Passage to read.

Overview of my research interests.
I am a Neuroscientist interested in attention, thalamo-cortical dynamics, consciousness, and how to study complex physical systems.
The primary focus of my research is two pronged:
I am currently a postdoctoral fellow in The Tandon Lab at the University of Texas Health Science Center in Houston, TX, USA, where I completed my PhD in 2025.
I view attention to be linked to the subjective experience of conscious awareness, and seek to identify the neural dynamics underlying this process in my ongoing and future research. I am drawn to theories of how neural synchrony and rhythmic dynamics coordinate increased attention and conscious processing in the brain. As such, I am very interested in studying neural dynamics across altered states of consciousness, be that natural sleep, anaesthetized states, or disorders of consciousness.
I am very interested in how the energetic constraints of neural design shape neural dynamics. I am especially interested in network models incorporating thalamo-cortical dynamics, especially when considering gating mechanisms for what sensory or cognitive information reaches awareness in conscious and unconscious states. Overall, I am interested in understanding how emergent network dynamics support flexible cognition across brain states.
Scientific communication is important to me, and I have been working on developing this skillset volunteering for Brainpost, developing article summaries and topic overviews covering recent neuroscience publications and discoveries here.
Throughout my PhD and postdoctoral resarch, I have examined the interplay between specialization and generalizability in population-level neural activity that support flexible cognition. I have probed these questions through the lens of intracranial EEG (iEEG) recordings in humans (sEEG, SDE, and single-unit recordings), scalp EEG, cortical stimulation mapping, as well as DBS and RNS recordings.
A consistent interest of mine is understanding the limits of tools available to study the brain, and to clarify how neural representations are linked across these spatial scales. I have validated several assumptions about the locality of iEEG signals and clarified how electrode type, referencing scheme, and filtered frequency influence electrode listening zone McCarty et al., 2022. These findings experimentally validate analytic methods used to ascribe recorded neural activity to cortical space.
Using a combination of ECoG and cortical stimulation mapping during an awake craniotomy, I revealed a mosaic of broadband gamma activation (BGA) for music and language within the superior temporal gyrus McCarty et al., 2023. Beyond ECoG analyses alone, stimulation mapping provided a degree of causal evidence for a mosaic of necessity of different high-order auditory regions in either music or language perception or production. These findings indicate shared neural resources for language and music comprehension in high-order auditory cortex, alongside domain-specific specialization for their respective structural features.

What the task asks.
Resume the research overview above right after its last sentence, writing the next part in the same first-person voice.

Records provided.
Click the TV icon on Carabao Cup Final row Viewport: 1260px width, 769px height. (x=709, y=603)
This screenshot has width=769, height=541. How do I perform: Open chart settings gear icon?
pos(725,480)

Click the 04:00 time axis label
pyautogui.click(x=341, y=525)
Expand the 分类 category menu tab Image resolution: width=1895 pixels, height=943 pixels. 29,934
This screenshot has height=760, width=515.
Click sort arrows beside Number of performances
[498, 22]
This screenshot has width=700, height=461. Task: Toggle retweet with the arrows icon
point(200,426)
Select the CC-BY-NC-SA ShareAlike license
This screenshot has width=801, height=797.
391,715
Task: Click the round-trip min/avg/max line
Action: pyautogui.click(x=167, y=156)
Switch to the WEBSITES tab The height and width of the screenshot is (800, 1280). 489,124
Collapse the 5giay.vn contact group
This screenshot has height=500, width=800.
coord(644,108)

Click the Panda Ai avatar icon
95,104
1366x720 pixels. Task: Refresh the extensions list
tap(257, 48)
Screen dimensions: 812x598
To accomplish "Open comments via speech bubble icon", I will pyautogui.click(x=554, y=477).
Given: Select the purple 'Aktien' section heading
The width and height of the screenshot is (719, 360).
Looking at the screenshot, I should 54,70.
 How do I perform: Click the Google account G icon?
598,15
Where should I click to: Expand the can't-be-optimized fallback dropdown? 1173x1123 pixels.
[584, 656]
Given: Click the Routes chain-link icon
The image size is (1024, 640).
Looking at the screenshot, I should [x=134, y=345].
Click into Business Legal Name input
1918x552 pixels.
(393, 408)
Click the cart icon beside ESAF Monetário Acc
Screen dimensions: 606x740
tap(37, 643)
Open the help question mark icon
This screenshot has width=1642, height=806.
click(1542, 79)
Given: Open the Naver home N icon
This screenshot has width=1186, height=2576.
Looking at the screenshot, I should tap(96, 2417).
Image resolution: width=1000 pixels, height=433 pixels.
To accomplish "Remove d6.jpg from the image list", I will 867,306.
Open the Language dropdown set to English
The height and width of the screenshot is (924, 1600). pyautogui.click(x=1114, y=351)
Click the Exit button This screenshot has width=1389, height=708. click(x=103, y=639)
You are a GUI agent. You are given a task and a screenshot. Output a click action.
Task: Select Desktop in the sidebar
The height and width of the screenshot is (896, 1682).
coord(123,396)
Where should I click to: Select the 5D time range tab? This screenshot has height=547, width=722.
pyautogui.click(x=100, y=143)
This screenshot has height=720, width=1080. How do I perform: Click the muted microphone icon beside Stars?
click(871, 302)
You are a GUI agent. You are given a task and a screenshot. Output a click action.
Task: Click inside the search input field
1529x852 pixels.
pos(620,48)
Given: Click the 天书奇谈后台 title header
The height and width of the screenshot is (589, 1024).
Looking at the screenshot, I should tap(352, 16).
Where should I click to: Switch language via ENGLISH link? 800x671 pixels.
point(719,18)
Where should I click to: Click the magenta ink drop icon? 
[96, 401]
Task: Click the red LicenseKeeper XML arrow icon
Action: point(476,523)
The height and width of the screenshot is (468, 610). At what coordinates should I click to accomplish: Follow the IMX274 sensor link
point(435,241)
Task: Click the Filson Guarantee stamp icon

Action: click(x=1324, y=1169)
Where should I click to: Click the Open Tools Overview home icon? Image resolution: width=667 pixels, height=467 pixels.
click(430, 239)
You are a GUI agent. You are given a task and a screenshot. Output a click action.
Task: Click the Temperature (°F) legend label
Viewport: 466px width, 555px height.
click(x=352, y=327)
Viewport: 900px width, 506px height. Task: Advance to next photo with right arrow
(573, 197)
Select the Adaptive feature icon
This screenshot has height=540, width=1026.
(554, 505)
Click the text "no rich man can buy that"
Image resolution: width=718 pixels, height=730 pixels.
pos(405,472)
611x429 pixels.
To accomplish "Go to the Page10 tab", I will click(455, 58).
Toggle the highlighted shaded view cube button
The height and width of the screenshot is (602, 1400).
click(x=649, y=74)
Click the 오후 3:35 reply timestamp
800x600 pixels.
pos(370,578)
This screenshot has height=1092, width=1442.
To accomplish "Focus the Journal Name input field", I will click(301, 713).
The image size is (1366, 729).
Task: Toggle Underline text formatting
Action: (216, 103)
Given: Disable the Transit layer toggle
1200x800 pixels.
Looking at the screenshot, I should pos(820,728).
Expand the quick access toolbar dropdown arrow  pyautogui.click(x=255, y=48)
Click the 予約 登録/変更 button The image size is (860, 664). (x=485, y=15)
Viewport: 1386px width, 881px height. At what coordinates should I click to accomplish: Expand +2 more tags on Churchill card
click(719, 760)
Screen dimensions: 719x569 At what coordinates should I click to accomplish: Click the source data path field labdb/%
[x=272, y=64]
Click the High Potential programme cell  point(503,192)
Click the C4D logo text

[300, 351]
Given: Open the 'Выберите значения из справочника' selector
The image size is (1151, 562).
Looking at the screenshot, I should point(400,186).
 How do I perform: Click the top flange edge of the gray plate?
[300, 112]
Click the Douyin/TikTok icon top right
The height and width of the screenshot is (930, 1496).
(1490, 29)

Task response.
My current research investigates flexible attention, or the prioritization of relevance information and filtering out of distractors. (McCarty et al., in prep). These findings provide novel insight into how dynamics within high-order sensory and frontoparietal attentional networks support adaptive, goal-directed behavior.
My theoretical research has developed in several directions, alongside my experimental work. Before beginning my PhD studies, I developed an interest in thalamo-cortical circuitry while working as a research assistant in Dr. Audrey Brumback's Autism and Neurodevelopment Lab. I developed a theoretical project linking first-person reports and clinical findings with basic neuroanatomy and physiology to better understand stereotypies, or semi-voluntary repetitive movements that are a prominent clinical feature of autism spectrum disorder. I generated novel testable hypotheses that stereotypies improve sensory processing and attention by regulating brain rhythms, either directly from the rhythmic motor command, or via rhythmic sensory feedback generated by the movements (McCarty & Brumback, 2021). This project exemplifies my interest in interdisciplinary and theoretical work, integrating research from different methodologies and model systems to better understand a common topic.
I am very interested in developing clear theoretical frameworks for incorporating single-unit human data alongside local field potential recordings to understand cognitive processes. Without a strong theoretical foundation explaining why neural dynamics should encode information at different scales, there is a risk of erroneously conflating correlation with true representational clarity. The central question remains as to whether different neural correlates reflect genuine coding mechanisms the brain uses to represent information.